Yılları boşa harcadık
ERMENİ milliyetçilerin hedefinin 2015 yılı olduğu bir sır değil. 1915 olaylarının 100. Yıldönümünde dünyanın büyük bölümünün bunu bir “soykırım” olarak kabul etmesini hedefliyorlar. Kimi yerde para, kimi yerde oy, kimi yerde de etkili halkla ilişkiler kampanyaları yürüterek de bu amaçlarına adım adım ilerliyorlar. Herkesin gözünün önünde cereyan eden bu plana karşı bizim dokuz yıldır tek başına iktidarda olan hükümetimizin yapabildiği tek şey kurusıkı tehditten ibaret. Bu süre içinde birçok kez meselenin bu boyutuna dikkat çekmeye çalıştım, dünya ölçeğinde yürütülecek kapsamlı bir halkla ilişkiler kampanyasıyla Türkiye’nin tezinin anlatılması gerektiğini yazdım. Ama işe yaramadı çünkü en başında bunu kavrayacak bir hükümet ortada yok, ikincisi Türkiye’nin bu konuda ortaya koyabileceği derli toplu inandırıcı bir tezi yok. Üniversitelerimizde bununla ilgili çalışmaların çoğunluğu çiğ bir şovenizmden ibaret ve tehcir sırasında işlenmiş olabilecek suçları peşinen görmezden gelmeye yönelik. Yıllarımızı boşa harcadık ve şimdi yumurta bu kez Fransa’da kapıya geldi. Ve Sarkozy gibi oportünist bir politikacının elinde bunun nasıl sonuçlanacağını tahmin etmek de zor değil. Şöyle düşünecektir: “Ermenilerin oyunu alarak seçilirsem ileride Türkiye’yi idare etmenin yolunu nasıl olsa bulurum. Seçilemezsem de Fransa Türkiye ilişkilerinden bana ne?”
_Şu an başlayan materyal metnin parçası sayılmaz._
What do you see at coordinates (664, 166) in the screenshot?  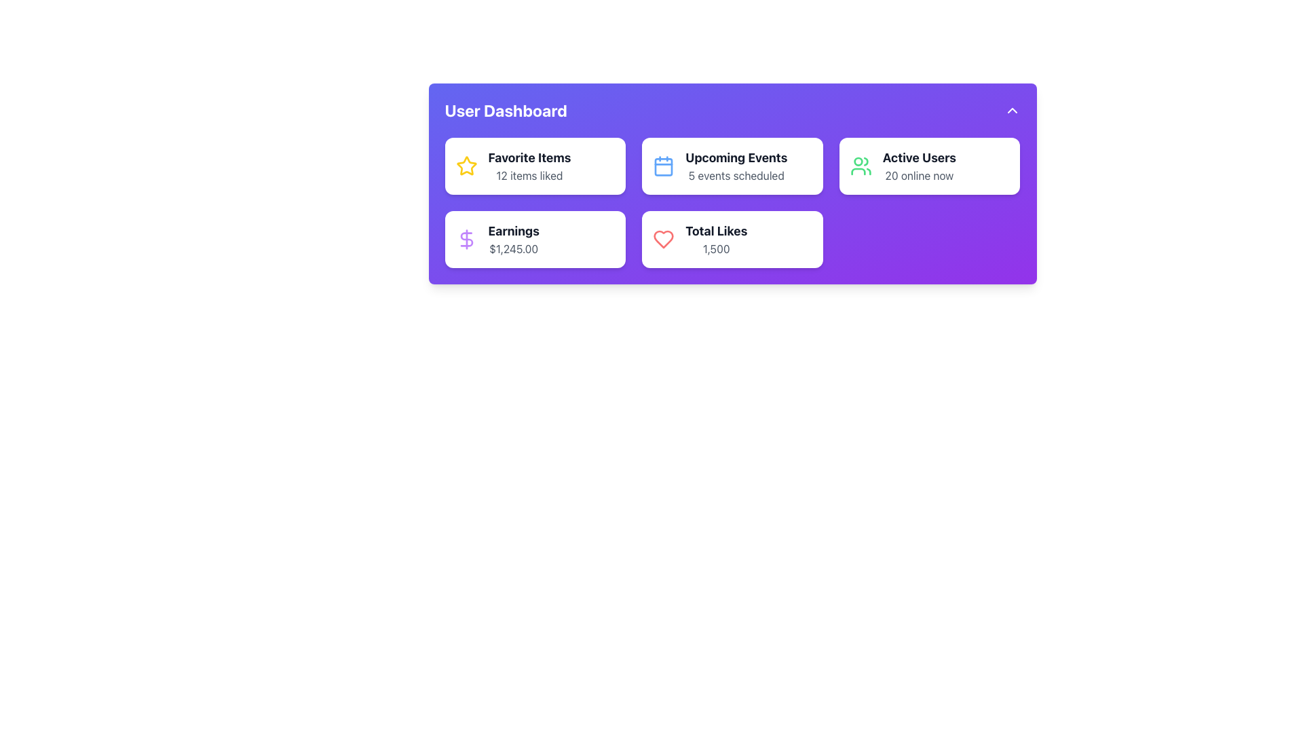 I see `the blue calendar icon located in the 'Upcoming Events' card, adjacent to the label '5 events scheduled'` at bounding box center [664, 166].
Kralın hediyeleri meselesi Yeni Sezon 1. Bölüm
MALİYE Bakanı Mehmet Şimşek, TBMM’deki bütçe görüşmeleri sırasında Cumhurbaşkanı, Başbakan ve Bakanlara verilen hediyeler ile ilgili bir açıklama yaptı. Bakan Şimşek “Asgari ücretin 10 katı değerini aşan hediyelerin” ilgili kuruma teslim edilmesi ve beyanname verilmesi gerektiğini söylüyor. Bu durumda bu yıl için beyan edilip, ilgili kuruma teslim edilmesi gereken hediye sınırı 6 bin 589 lira 50 kuruş! Bakan beyan edilen hediyeler ile ilgili bir istatistik olmadığını, kurumlara bunu tek tek sormak gerektiğini de söylüyor. Bakan Bey o sıralarda İngiltere’de olabilir, hatırlamıyorum, ama ben bununla ilgili olarak aylar boyunca burada soru sordum, suyu kesilmiş muslukların çıkardığı sese benzer bir yanıt aldım: Tıssssss! Suudi Arabistan Kralı, Bakan Bey de biliyordur, hediye konusunda kimine göre “bonkör”, kimine göre “görgüsüz”! Eğer hediye verileni zor duruma bırakacak bir armağan seçtiyseniz görgüsüzlükle nitelenmeyi de göze almalısınız, çünkü bu ayıptır. Suudi Kralı bunu hep yapıyor. Ziyarete gittiği devletlerin yöneticileri ve eşlerine pahalı mücevherler veriyor. İngiltere’de, ABD’de hatta Ekvador’da yüz binlerce dolarlık mücevherler verdiğini öğrenmiştik, bir tek Türkiye’de dağıttığı hediyelerin ne olduğunu ve değerlerini öğrenememiştik. Bu konuda onlarca soru önergesi verildi, ben belki bin tane yazı yazdım, fos çıktı, yanıt alamadık. Buradan beyan edilmedikleri sonucunu da çıkartıyorum tabii. Beyan edilmiş olsa, neden açıklanmasın? Bakan Bey’in bilgisine ve ilgisine sunarım!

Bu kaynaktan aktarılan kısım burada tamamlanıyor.